“My father told me, Satnam, you have only three things...basketball, study and go sleep,” recalls a seven-foot two-inch sportsman in a village in Punjab’s Ludhiana district.
Satnam Singh Bhamara more than fulfilled his father’s wishes. Easily the most famous resident of Ballo Ke (population 800), Bhamara was the first Indian player to be drafted into the National Basketball Association in the United States of America in 2015. The Netflix documentary One in a Billion, despite its clichés and problems, is an absorbing chronicle of Bhamara’s remarkable journey.
The 69-minute film opens with a moving sequence of Bhamara visiting his village after a gap of several years. He had been drafted into the Dallas Mavericks team and had returned home a hero. We hear from the basketball player, his father, and his neighbours in “Indian” (you’d think someone would bother checking this stuff before putting it in to the documentary but alas, no).
At this point, Roman Gackowski’s documentary is still in its infancy, and you hope that this might be one of those white-saviour films with an Indian protagonist that will avoid the usual hyperbole.
That hope is short-lived as an assortment of NBA officials, including commissioner Adam Silver, sound very excited about “a huge untapped market”, “a burgeoning middle class” and “talent pool”. Coaching staff, officials and team owners Mark Cuban and Vivek Ranadive talk up Bhamara as the basketball god’s gift to Indian civilisation and speak of him as an Indian equivalent of China’s Yao Ming, carrying a billion hopes on his shoulders.
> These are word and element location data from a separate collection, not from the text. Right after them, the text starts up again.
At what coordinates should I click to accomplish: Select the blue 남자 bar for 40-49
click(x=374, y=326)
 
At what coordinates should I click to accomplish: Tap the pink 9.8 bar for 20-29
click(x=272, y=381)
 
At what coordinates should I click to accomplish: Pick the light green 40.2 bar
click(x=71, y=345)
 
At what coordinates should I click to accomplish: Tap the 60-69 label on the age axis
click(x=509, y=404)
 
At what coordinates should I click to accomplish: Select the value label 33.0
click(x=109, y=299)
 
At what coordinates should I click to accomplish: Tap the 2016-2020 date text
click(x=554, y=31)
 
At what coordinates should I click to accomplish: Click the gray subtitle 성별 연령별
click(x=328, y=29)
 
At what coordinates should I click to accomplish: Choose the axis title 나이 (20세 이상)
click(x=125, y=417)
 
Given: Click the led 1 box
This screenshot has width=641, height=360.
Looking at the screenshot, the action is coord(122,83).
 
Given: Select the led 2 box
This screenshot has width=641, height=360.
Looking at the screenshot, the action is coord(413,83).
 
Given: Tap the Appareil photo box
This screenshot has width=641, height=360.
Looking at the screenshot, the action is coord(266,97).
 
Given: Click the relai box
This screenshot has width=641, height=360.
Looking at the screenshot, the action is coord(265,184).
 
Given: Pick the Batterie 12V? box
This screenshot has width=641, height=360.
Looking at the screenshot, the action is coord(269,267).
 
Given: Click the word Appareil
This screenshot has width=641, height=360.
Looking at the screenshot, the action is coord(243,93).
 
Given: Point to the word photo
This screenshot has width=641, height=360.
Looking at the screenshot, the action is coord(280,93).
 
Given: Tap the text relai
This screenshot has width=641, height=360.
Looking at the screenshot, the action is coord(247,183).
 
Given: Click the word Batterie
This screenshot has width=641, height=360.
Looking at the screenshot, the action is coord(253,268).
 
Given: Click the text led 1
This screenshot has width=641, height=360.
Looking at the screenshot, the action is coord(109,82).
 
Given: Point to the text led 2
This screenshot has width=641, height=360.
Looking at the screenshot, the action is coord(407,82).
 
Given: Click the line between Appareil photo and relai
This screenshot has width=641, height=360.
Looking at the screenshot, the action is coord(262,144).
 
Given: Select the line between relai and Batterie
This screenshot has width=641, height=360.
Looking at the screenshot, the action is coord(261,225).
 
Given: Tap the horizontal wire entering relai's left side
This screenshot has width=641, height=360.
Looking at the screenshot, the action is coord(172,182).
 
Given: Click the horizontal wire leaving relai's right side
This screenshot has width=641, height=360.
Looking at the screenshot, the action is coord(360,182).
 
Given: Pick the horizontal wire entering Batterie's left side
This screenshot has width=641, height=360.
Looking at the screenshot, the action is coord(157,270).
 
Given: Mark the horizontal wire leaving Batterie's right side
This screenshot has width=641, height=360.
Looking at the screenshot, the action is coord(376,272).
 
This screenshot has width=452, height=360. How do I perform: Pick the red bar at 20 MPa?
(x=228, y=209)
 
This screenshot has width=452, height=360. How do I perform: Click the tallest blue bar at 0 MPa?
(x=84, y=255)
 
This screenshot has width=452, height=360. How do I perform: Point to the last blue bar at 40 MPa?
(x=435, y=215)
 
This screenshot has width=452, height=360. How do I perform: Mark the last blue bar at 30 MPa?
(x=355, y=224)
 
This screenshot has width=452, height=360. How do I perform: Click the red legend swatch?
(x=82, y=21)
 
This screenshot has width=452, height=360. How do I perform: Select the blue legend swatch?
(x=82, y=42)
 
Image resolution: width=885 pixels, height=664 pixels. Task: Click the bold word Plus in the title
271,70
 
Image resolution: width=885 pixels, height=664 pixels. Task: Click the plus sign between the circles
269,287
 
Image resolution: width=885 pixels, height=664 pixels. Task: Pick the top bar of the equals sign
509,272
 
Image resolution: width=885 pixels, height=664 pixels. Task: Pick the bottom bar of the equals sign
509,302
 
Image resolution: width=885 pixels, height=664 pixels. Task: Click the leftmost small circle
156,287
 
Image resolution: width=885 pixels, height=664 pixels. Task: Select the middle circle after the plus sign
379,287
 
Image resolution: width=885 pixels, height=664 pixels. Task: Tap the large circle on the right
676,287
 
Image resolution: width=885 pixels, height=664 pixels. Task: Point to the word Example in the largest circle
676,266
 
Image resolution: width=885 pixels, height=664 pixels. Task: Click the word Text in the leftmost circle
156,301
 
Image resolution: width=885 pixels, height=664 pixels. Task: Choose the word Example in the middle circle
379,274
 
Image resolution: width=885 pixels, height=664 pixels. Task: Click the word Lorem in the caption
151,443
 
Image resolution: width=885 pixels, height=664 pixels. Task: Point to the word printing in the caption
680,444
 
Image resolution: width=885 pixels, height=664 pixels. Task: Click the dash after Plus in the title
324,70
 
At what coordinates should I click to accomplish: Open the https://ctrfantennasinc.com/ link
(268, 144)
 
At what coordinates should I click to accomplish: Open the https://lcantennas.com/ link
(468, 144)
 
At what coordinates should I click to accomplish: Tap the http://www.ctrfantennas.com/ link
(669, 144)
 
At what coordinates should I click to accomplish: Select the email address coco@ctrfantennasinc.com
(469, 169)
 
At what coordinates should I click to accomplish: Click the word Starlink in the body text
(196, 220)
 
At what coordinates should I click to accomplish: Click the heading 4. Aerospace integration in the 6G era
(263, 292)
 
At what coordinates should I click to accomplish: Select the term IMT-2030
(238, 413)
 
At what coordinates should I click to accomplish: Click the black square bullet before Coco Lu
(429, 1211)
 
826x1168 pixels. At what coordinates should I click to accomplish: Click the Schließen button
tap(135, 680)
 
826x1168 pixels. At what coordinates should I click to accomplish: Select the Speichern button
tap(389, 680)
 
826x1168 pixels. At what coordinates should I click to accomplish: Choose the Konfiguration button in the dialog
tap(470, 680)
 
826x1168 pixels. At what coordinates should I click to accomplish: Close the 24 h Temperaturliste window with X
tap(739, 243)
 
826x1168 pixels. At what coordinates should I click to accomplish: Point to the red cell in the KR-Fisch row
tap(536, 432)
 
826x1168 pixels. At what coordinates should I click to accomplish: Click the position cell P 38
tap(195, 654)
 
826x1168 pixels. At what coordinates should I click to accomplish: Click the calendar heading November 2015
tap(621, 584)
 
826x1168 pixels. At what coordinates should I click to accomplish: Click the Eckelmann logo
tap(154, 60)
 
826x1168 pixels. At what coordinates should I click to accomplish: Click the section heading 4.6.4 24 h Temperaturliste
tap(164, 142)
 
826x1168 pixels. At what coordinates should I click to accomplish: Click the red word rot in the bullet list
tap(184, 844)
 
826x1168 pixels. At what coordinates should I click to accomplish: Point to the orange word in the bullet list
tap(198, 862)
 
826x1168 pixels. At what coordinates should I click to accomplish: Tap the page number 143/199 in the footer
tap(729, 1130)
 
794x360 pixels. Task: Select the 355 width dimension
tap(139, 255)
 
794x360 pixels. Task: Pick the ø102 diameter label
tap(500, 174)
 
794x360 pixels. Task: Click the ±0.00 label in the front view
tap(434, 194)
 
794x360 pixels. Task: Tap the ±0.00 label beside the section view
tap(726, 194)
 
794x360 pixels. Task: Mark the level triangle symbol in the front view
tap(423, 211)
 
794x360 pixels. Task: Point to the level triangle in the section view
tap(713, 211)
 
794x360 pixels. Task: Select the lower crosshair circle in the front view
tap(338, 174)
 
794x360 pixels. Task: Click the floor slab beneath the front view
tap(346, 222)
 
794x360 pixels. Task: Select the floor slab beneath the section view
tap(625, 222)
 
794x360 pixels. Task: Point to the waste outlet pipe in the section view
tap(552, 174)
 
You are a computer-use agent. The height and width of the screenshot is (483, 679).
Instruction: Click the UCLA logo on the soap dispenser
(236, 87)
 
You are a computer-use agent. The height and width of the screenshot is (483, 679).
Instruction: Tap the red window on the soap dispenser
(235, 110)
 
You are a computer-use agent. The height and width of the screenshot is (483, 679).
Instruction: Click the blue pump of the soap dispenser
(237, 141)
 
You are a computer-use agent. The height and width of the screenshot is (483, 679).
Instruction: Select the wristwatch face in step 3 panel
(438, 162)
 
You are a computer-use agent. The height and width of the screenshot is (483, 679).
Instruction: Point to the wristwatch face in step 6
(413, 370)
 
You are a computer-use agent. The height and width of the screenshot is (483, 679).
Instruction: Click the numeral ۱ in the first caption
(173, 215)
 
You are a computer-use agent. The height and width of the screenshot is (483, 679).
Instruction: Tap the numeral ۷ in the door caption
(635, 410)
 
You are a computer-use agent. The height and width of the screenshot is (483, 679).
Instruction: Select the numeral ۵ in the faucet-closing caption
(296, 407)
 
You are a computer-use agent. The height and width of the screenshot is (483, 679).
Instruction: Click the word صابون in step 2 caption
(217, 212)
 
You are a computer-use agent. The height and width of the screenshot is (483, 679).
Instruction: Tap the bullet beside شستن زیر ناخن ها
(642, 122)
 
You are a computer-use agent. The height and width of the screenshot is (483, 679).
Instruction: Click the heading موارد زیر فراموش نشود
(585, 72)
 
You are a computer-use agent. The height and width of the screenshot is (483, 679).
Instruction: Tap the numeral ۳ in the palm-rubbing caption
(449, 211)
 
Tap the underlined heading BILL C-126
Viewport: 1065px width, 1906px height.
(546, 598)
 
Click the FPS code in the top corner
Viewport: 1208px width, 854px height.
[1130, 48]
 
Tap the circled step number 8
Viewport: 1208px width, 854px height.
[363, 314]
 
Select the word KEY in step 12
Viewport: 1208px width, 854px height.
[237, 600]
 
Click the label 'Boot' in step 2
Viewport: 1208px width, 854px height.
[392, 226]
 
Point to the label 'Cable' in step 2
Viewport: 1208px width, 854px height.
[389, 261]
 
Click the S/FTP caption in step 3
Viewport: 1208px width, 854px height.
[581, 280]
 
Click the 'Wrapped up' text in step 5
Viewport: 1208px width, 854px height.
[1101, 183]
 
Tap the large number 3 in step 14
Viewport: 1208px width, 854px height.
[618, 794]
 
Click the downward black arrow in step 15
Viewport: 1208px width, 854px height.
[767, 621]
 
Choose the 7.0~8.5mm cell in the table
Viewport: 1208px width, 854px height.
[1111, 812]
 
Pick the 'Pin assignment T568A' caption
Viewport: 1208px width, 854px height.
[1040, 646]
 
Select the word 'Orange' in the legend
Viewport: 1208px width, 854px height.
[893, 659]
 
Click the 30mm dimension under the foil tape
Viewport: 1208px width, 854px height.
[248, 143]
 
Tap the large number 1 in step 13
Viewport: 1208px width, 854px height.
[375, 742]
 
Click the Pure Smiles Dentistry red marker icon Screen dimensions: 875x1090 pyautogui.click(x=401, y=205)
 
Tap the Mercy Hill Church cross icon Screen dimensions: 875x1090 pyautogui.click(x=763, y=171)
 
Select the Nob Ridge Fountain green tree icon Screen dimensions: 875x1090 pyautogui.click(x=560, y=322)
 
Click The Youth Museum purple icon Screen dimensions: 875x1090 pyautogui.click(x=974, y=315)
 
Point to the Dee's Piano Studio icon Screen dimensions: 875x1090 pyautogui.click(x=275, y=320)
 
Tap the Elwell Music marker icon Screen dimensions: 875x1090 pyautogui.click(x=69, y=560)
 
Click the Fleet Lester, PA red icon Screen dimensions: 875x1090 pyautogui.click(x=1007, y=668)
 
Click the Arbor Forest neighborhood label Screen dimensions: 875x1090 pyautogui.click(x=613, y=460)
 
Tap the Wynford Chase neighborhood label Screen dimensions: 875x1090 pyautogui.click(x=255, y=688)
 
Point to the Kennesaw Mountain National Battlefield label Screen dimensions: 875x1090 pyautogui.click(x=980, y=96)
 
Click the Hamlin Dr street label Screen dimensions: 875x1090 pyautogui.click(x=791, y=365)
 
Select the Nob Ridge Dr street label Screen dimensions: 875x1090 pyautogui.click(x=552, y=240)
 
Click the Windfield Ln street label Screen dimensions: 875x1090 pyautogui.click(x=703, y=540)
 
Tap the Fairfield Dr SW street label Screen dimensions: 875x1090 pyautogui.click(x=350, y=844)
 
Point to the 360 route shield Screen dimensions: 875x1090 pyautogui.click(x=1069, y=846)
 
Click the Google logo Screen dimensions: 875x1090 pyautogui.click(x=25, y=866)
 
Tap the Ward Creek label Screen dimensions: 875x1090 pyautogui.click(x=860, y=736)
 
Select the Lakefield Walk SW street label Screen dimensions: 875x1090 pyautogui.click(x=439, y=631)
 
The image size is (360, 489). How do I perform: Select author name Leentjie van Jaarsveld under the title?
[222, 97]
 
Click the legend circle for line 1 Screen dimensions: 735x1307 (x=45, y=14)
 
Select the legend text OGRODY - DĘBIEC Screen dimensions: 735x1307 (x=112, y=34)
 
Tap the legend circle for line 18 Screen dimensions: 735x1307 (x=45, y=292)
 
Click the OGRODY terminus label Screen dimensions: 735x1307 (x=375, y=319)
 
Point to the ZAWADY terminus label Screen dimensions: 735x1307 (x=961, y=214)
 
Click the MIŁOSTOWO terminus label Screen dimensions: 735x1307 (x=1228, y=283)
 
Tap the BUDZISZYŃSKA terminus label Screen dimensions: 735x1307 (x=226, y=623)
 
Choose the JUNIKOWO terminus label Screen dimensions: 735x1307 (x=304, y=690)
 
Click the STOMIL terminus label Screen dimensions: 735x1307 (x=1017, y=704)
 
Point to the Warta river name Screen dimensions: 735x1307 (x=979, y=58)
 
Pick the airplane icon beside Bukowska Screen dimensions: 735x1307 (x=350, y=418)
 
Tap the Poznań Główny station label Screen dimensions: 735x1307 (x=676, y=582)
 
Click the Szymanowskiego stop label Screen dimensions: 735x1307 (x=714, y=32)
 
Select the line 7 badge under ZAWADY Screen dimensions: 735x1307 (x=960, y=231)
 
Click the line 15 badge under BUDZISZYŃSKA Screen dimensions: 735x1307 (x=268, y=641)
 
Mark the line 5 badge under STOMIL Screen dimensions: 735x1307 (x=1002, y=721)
The comparison is erroneous. Ming was born in Shanghai to basketball players and played the sport throughout his formative years. Bhamara was born in 1995 in Ballo Ke to a farmer and a housewife, and discovered the sport only when he was 14 years old. Ming played Chinese professional basketball since he was 17 before being signed up by the NBA’s Houston Rockets at 22. Satnam trained at the IMG Reliance academy for five years before he was picked up by Dallas Mavericks, and he couldn’t speak proper English until he was 17.
Crashing the boards
One in a Billion is Bhamara’s story, no matter what spin is applied on it. It is the journey of an amazing individual whose inner fire not only saw him beat the odds and barriers but absolutely dunk them. The documentary is rescued by Satnam’s candidness and his story, with his five-year stint at IMG Reliance’s academy in Florida accounting for a majority of the narrative.
Bhamara’s struggle is real, and Indian basketball journalist Karan Madhok is a voice of sanity amidst the cheerleading. Madhok traces the challenges faced by Indian basketball players and acts as a bridge between Bhamara and viewers who may not be familiar with the sport’s set-up in India.
There is little to show from Bhamara’s time at the Ludhiana Basketball Academy, apart from Teja Singh Dhaliwal, senior Vice President of Basketball Federation of India, who recalls the youngster’s “discovery”. This revelation is hilariously interspersed with footage that shows the academy’s hole-ridden roof. You begin to wonder about the game’s dismal state in India, given that the facility is quoted as one of the best in the country by Troy Justice, NBA’s senior director of international basketball operations.
Several moments hit home for viewers: 14-year old Bhamara being forced to play with a size-19 shoe sewn together from two other shoes (size 18 shoes were the largest available ones in India at the time), his loneliness during his first six months in the US, and his struggles with English for his first three years in Florida. The only words he could say at the time were, “Sorry, coach.”
The Punjabi sportsman’s lighthearted nature off court and his immense work ethic on it and in the gym make you want to root for him. Bhamara comes across as a shy, young man in a foreign land, far away from his family and coming to grips with linguistic and cultural barriers. When he first landed up in the US, he walked around with his head bowed.
Thankfully, Bhamara’s coaches at IMG Reliance offer an honest assessment of Bhamara as a “work in progress”. They also talk about a serious and dedicated individual who is willing to “run through a wall for you”. Even though most viewers will be aware of the conclusion, Bhamara’s tears after years of hard work and sacrifice culminating in a NBA draft pick cannot help but evoke a warm feeling for the big guy inside.